As anyone who’s known me for more than five or ten seconds can tell you, I’m not really a fan of attention. Neither am I a big fan of fuss, bother or commotion of any sort. (Which, incidentally, clearly illustrates that my early decision to quit Hermit School, get married and have kids may have been deeply flawed.)
In any case, over the years I’ve been learning to overcome some of these social deficits I’ve been so carefully cultivating and guarding; which in practical terms means that this last Father’s Day I finally decided to let go and milk the day for all it’s worth. So, when my Lovely Bride offered to fetch the necessary boatload of wings and ribs at Costco for the big day, I acquiesced. When Father’s day arrived I promptly went downstairs and, instead of lighting the grill, fired up the X-Box instead and played a full hour of Call of Duty 3.

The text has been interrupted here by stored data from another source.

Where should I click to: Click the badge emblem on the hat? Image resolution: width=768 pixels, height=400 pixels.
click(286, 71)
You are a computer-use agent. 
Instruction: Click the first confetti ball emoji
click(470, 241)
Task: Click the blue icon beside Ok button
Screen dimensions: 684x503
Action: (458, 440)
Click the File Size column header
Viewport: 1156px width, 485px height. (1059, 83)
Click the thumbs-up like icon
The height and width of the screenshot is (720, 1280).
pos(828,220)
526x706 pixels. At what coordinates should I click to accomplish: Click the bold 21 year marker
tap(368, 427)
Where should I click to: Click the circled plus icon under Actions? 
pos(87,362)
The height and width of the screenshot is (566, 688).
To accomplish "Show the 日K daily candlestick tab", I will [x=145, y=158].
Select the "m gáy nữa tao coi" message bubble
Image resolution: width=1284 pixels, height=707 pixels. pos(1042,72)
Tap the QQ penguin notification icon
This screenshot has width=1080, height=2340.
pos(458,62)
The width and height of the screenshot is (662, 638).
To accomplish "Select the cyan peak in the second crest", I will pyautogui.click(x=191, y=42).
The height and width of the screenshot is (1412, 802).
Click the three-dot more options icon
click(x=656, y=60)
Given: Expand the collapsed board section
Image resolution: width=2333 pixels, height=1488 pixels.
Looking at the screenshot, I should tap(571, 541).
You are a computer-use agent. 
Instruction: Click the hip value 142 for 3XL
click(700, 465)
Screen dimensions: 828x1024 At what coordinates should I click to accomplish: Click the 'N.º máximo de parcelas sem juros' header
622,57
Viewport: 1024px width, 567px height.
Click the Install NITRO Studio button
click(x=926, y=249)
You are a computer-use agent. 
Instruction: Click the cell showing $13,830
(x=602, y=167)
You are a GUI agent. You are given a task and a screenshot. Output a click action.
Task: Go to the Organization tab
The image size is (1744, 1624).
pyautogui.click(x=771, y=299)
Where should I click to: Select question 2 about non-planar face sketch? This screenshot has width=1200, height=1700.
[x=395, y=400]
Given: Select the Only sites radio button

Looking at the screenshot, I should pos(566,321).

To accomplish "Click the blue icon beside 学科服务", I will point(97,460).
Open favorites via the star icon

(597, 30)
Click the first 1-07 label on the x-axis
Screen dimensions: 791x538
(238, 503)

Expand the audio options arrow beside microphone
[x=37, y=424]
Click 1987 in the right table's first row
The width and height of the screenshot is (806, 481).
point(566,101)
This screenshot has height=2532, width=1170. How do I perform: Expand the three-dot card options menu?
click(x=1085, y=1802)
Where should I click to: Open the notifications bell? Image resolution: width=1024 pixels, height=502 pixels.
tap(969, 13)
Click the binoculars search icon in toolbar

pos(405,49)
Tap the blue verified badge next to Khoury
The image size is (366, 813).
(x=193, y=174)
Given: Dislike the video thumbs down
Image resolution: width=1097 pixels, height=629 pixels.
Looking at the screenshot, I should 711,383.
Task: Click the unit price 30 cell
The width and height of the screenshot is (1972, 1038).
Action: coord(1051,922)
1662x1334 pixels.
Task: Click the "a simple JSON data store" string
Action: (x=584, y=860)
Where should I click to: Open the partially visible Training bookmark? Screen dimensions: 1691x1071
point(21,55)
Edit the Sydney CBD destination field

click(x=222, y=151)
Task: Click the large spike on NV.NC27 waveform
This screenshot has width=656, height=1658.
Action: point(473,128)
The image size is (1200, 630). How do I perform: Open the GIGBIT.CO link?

Then, having stared slack-jawed at interwebs for a bit, I allowed myself to be ushered to the big comfy chair on the deck where I accepted an ice cold Clausthaler. (I also seem to have developed a taste for hilariously pretentious websites, but that’s a post for a different day.) And so, before I knew it, I was surrounded by family, ribs, kids with sticky fingers, Father’s Day cards and a new hammock to boot. All, I might add, while allowing myself to embrace the fuss, which, as it turns out, is pretty easy when you learn to stop worrying and love Father’s Day.
Now I just need to figure out how to make all this work for our 4th of July BBQ. And jeez while I’m at it, maybe Labor Day too.